> [Text segment]
- - -
From March 2–7, 2008, Immersion Presents Monterey Bay, a cutting-edge, interactive educational program led by Dr. Ballard and a team of scientists from the National Oceanic and Atmospheric Administration (NOAA) and other institutions, will use telepresence technology – a combination of satellite and Internet connections – to transport young people live from the Marine Institute to a scientific expedition in Monterey Bay National Marine Sanctuary.
Students will explore in real-time one of the planet’s most spectacular and most important biodiversity hotspots where they will experience majestic 30-metre-tall kelp forests, take a day trip out to the deep sea in NOAA’s research vessel R/V Fulmar, and study endangered marine mammals like the grey or blue whale and the threatened California sea otter.
“When kids see scientists in action, whether diving a kelp forest, exploring with an ROV, or getting up close to a whale, they immediately discover that being a scientist means much more than wearing a white coat in a lab," said Dr. Ballard, founder of Immersion Presents. "With everyone talking about ‘going green,’ now more than ever we need kids to get excited about the environmentally focused careers that will help protect the planet. Immersion expeditions show kids that science is not only far from boring or nerdy, it is absolutely essential to preserve one of our most threatened resources, the oceans.”
“Immersion Presents is a fun and powerful science education program,” said Dwight Howse, head, School of Ocean Technology, Marine Institute. “We are extremely pleased to be able to offer students the opportunity to explore the advanced technologies being used in ocean activities and showcase the career opportunities that these technologies afford them. We ‘d also like to acknowledge the tremendous support of the provincial government, more specifically the Department of Innovation, Trade and Rural Development, in making this project a reality. This support was integral to the overall success of the program.”
“Many of our kids only know what a jellyfish is from watching Sponge Bob on television,” said Hector Perez, club director of the Chicago’s Union League Boys and Girls Club, which also participates in the program. “It’s hard for kids to imagine being part of something that they’ve never seen before. Immersion Presents’ virtual science expeditions open their minds, transporting them to a whole new world of ocean discoveries, new technology, and exciting career opportunities.”
- - -
> [Provided data]
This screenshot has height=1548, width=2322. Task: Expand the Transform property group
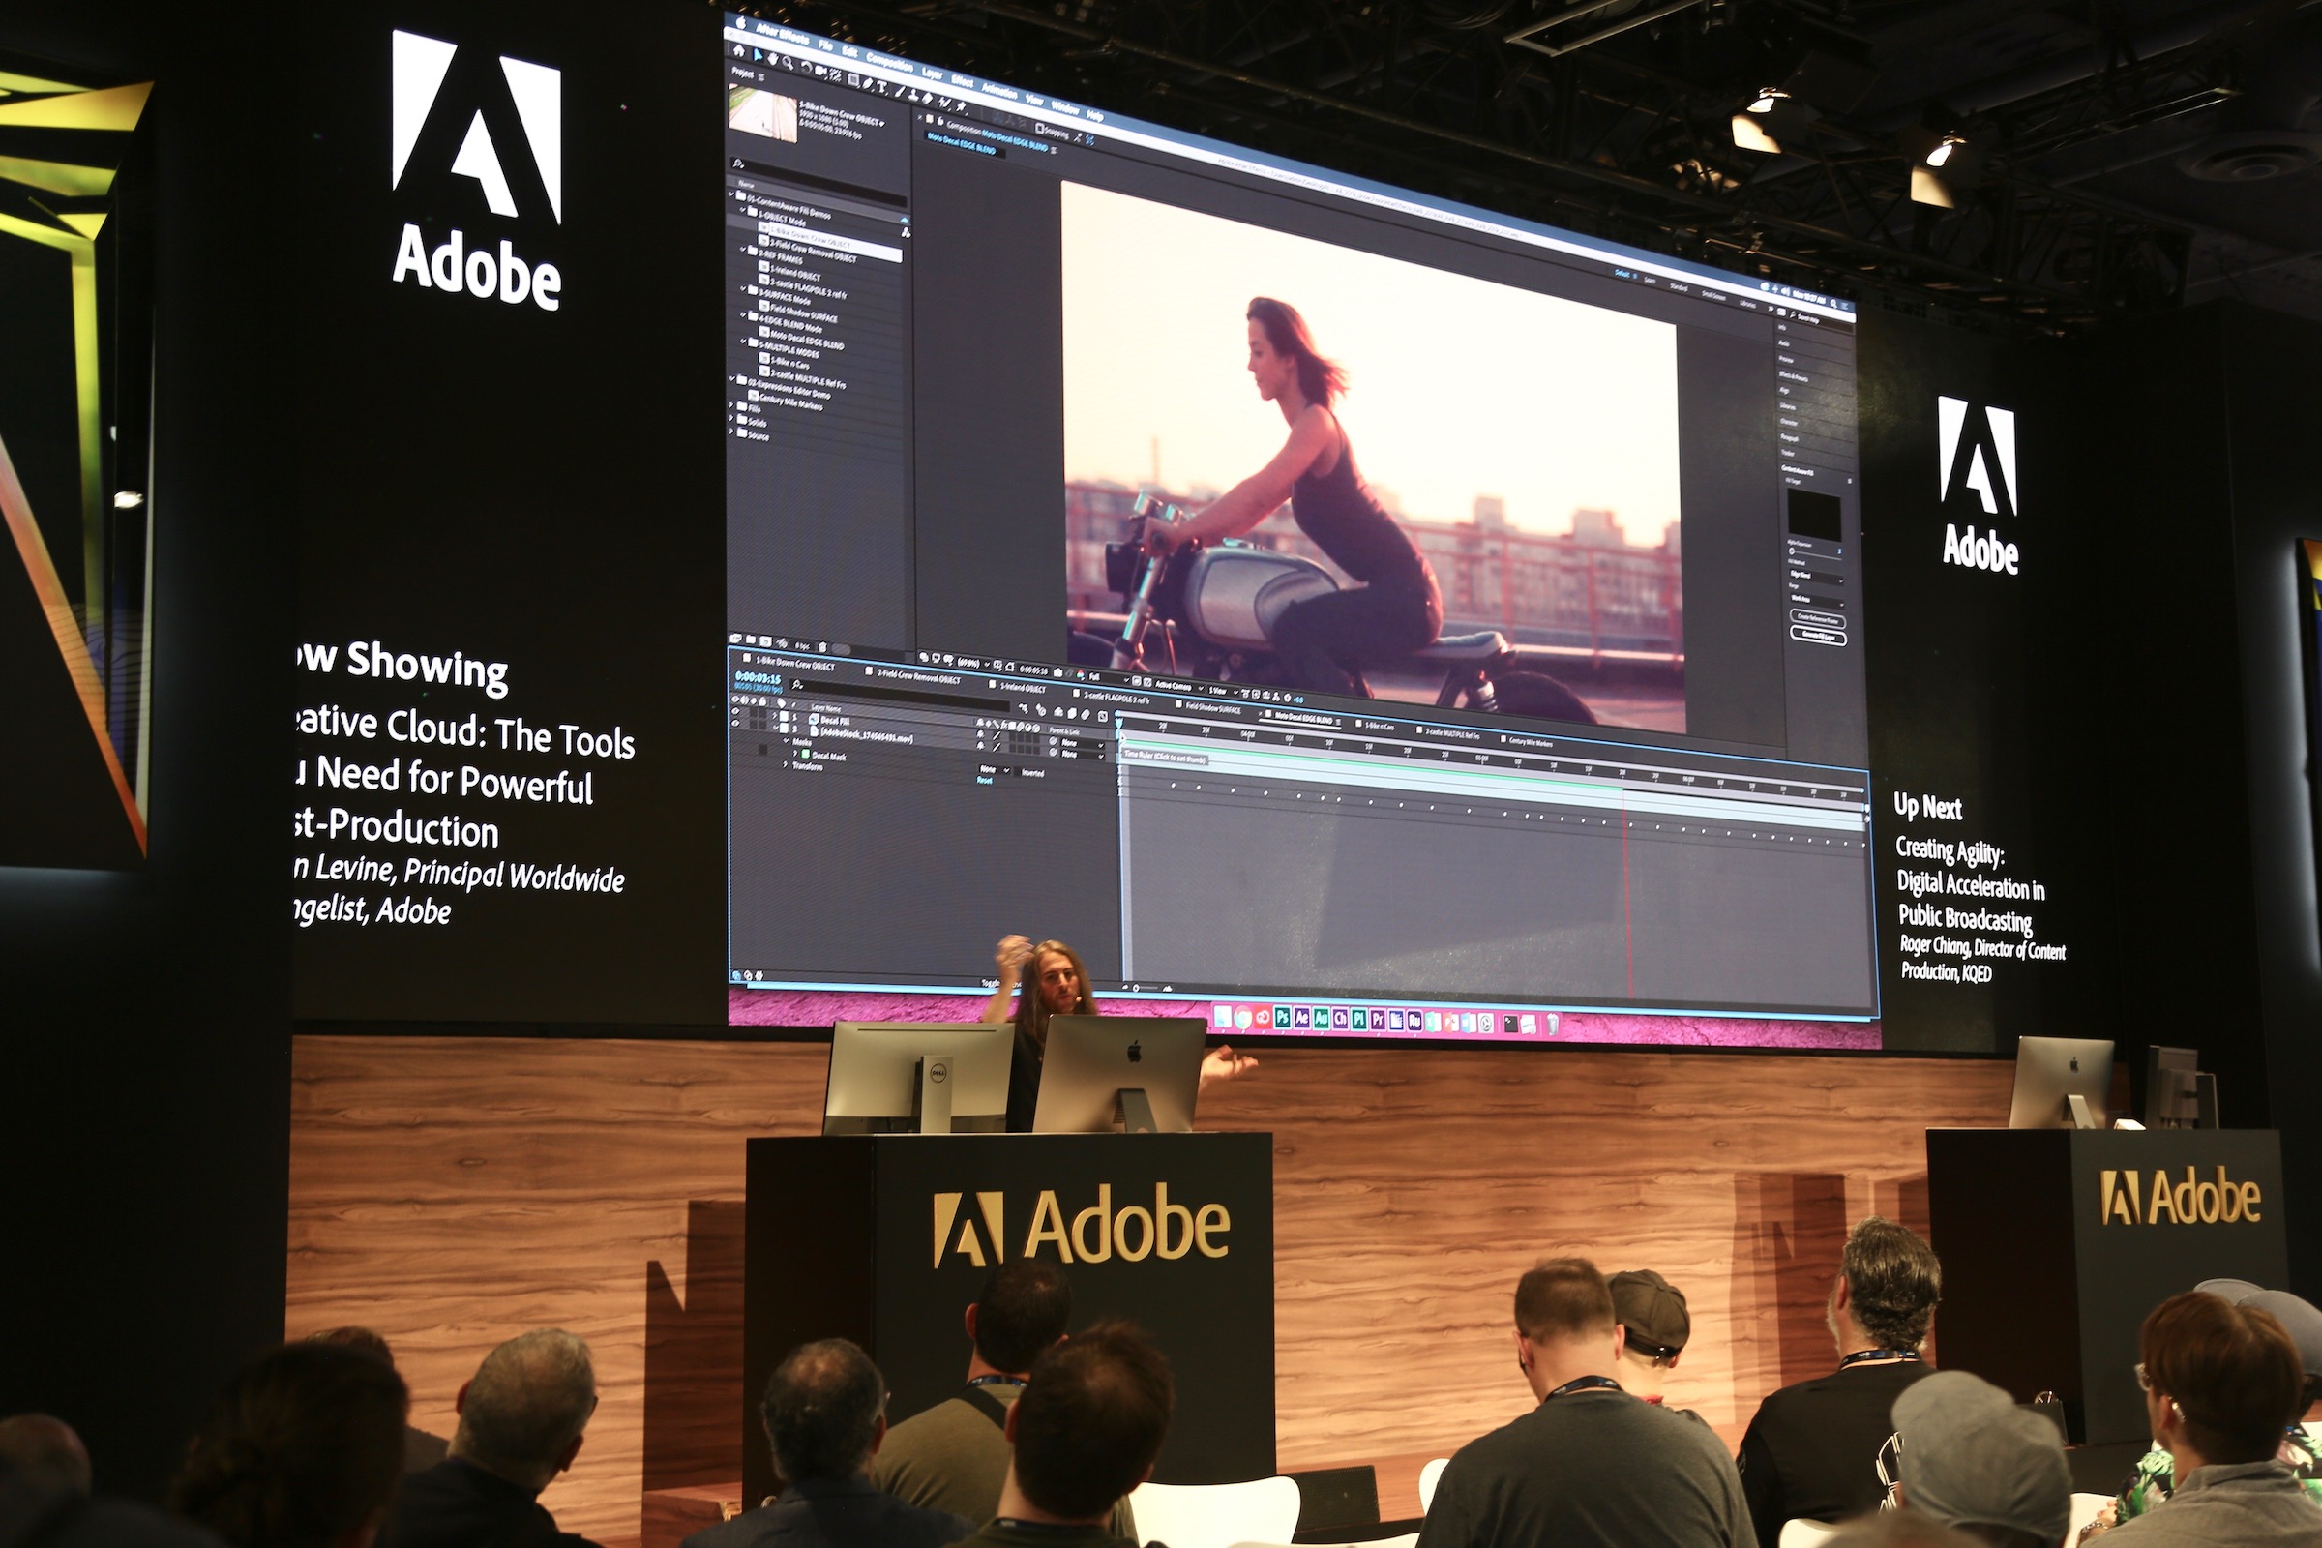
- - -
> [Required actions]
1. Using the Monterey Bay announcement, decide whether each statement below agrees with it: (a) the deep-sea day trip uses NOAA's research vessel R/V Fulmar; (b) Dwight Howse is club director of Chicago's Union League Boys and Girls Club; (c) the program takes place from March 2–7, 2008. Answer yes or no for each and quote the deciding words.
2. Resume the Monterey Bay announcement after its final paragraph.

> [Results in order]
1.
(a) Yes: "take a day trip out to the deep sea in NOAA’s research vessel R/V Fulmar"
(b) No: "said Dwight Howse, head, School of Ocean Technology, Marine Institute"
(c) Yes: "From March 2–7, 2008"

2.
“Encouraging kids to pursue careers in science is just as important as researching unique underwater ecosystems like the Monterey Bay National Marine Sanctuary. The sanctuary program welcomes the opportunity to work with partners like Immersion Presents to introduce marine sanctuaries to the American public, especially young people,” said Daniel J. Basta, director of NOAA’s Office of National Marine Sanctuaries.
“The marine environment here is unique, drawing people for its rich bounty, economic opportunity, recreation and inspiration. Protection of these special places preserves them for use and enjoyment for generations to come.”
Live Broadcasts at the Marine Institute
Immersion Presents broadcasts will allow students, educators and researchers to participate in the ocean expedition live. Dr. Ballard will lead the mission from the Inner Space Center at the University of Rhode Island, where he is a professor of oceanography. Using special camera systems that were developed and installed in Monterey Bay National Marine Sanctuary by the Institute for Exploration, the Inner Space Center will receive the live video from the expedition site via the Internet. Immersion Presents will retransmit those images to a network of partner Immersion Sites and Boys and Girls Clubs across the nation via satellite, using a high-speed network. The Marine Institute, in partnership with the Newfoundland and Labrador Science Centre, will air the daily live broadcasts, which are part of a larger interdisciplinary science curriculum designed for upper elementary and middle school students, from March 2–7, at 12:30 p.m., 1:30 p.m., 2:30 p.m., 3:30 p.m., and 4:30 p.m. On Thursday, March 6, a show will be broadcast in Spanish.
Immersion Presents programs also include comprehensive curricula packed with realistic research activities that educate kids about the environment. The Immersion Presents Monterey Bay curriculum, underscoring the importance of scientific discovery and its impact on everyday life, teaches kids how kelp and other seaweeds are used to produce commercial products such as shampoo, toothpaste and ice cream. It also prompts kids to think about water quality as they make a homemade hydrometer and estimate the salinity, or saltiness, of several mystery water samples. Other activities in the curriculum introduce kids to California sea otters, bioluminescent deep sea creatures, and marine science careers.
About Immersion Presents
With cutting-edge telepresence technology that transports students to the exciting world of ocean research and exploration, Immersion Presents is a science education program that combines engaging multimedia curricula and live interaction with researchers at expedition sites to help students and educators better understand and appreciate one of the world's most important and threatened resources—our oceans. Immersion Presents is dedicated to teaching students about the important role that the oceans play in their lives, helping them succeed academically, and inspiring them to pursue careers in science and related fields.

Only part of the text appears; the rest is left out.